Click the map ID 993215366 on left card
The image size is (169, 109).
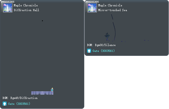7,2
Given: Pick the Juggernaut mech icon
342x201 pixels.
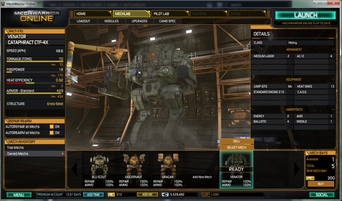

* [WHAT IS BEING ASKED]:
Reproduce word for word the lines running from the line with "The image size is (169, 109)." through the end of the data, both included, and nothing else; leave out the pictures.

* [OUTPUT FOR THIS EXERCISE]:
The image size is (169, 109).
7,2
Given: Pick the Juggernaut mech icon
342x201 pixels.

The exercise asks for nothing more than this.